Übersetze diesen Satz aus dem Textauszug über Heinrich Zille ins Englische: „In Berlin wächst mit Glanz der Westen mit noblen Wohnvierteln, während die Arbeiterviertel von Armut geprägt sind.“

• _Textauszug_
□ □ □ □ □ □ □
Brief entdeckt: Heinrich Zille schrieb 1924 an Bruno Taut

Was haben Berlin und Magdeburg Ende des 19. Jahrhunderts gemeinsam? Heinrich Zilles „Milljöh“ prägt in der Gründerzeit beide Städte mit Arbeitslosigkeit, Wohnungsnot, Obdachlosenasyl, Destille, Mülltonnen-Berufe. In Berlin wächst mit Glanz der Westen mit noblen Wohnvierteln, während die Arbeiterviertel von Armut geprägt sind. Das Arbeitsfeld über Jahrzehnte von Heinrich Zille (1858-1929). 1958 gab Gerhard Flügge ein Jubiläumsband mit dem Titel „Heinrich Zille Vater der Straße“ heraus, in dem er die Entscheidung zum sozialen Engagement, zum Schritt auf die Straße in Berlin beschreibt, den schon William Hogarth (1697-1764) in England eindrucksvoll getan hat. „Die Armut zeichnen, Anklage erheben, um die Menschen zu bessern, ihnen die Augen zu öffnen, um helfen zu können“.
□ □ □ □ □ □ □
• _Bereitgestellte Daten_
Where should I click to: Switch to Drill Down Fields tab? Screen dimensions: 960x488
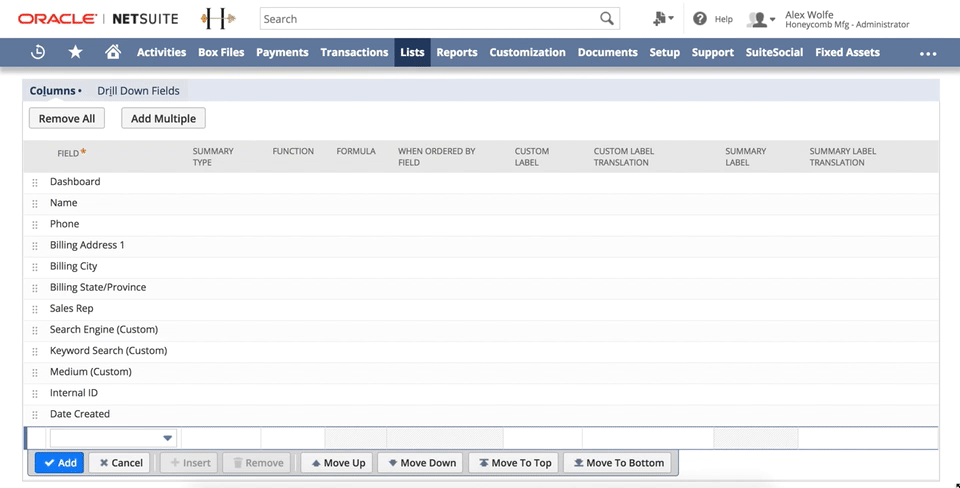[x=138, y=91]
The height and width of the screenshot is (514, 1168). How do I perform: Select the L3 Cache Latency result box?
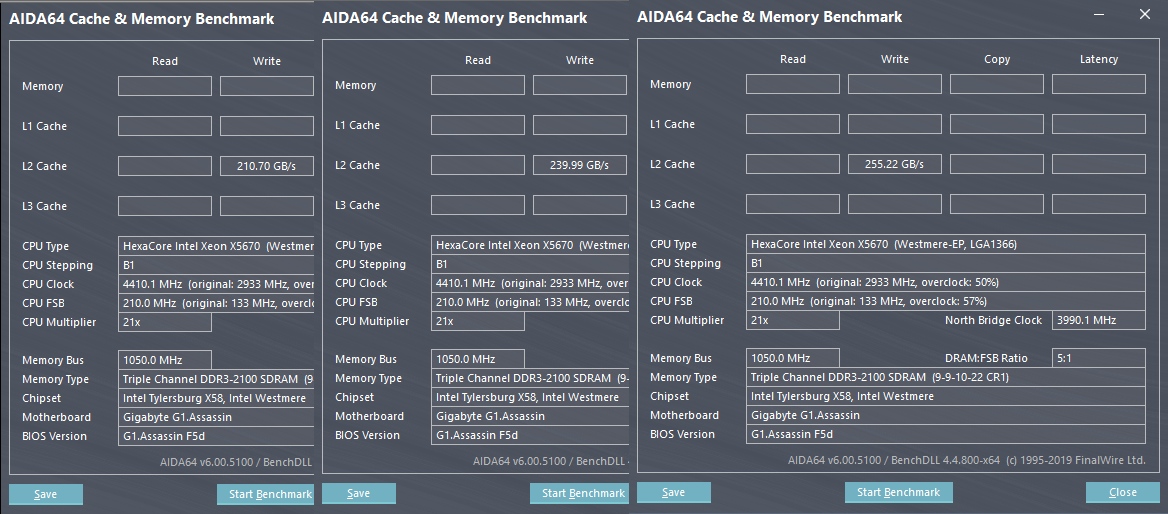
□ □ □ □ □ □ □
• _Ergebnis der Aufgabe_
In Berlin, the West grows in splendor with elegant residential districts, while the working-class districts are marked by poverty.